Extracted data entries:

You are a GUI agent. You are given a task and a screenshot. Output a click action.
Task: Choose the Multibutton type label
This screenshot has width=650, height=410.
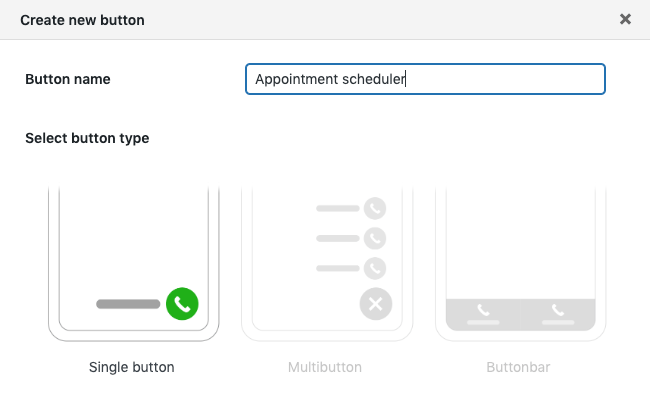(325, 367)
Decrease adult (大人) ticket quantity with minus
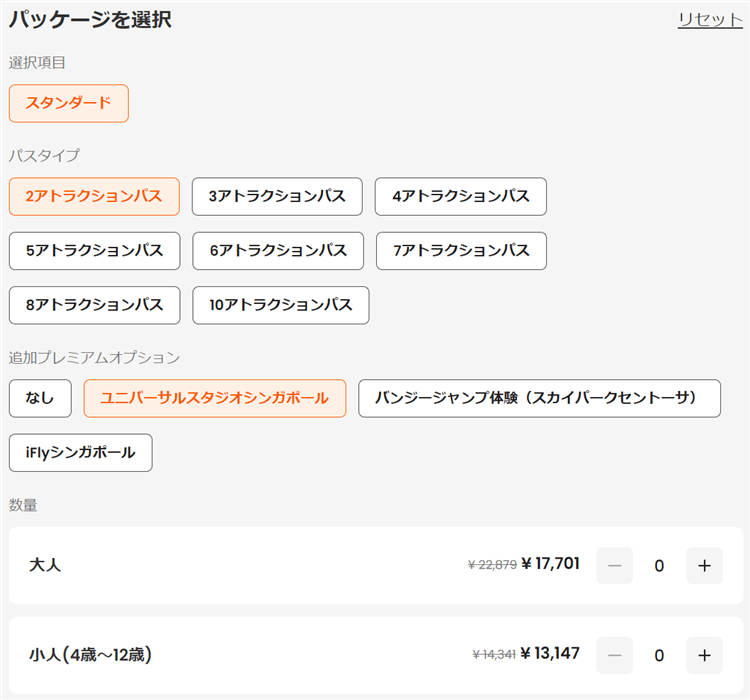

Task to complete: If a record holds a picture, leave the picture out, but repeat every line exactly.

Answer to this task:
You are a GUI agent. You are given a task and a screenshot. Output a click action.
Task: Choose the Multibutton type label
This screenshot has width=650, height=410.
(325, 367)
Decrease adult (大人) ticket quantity with minus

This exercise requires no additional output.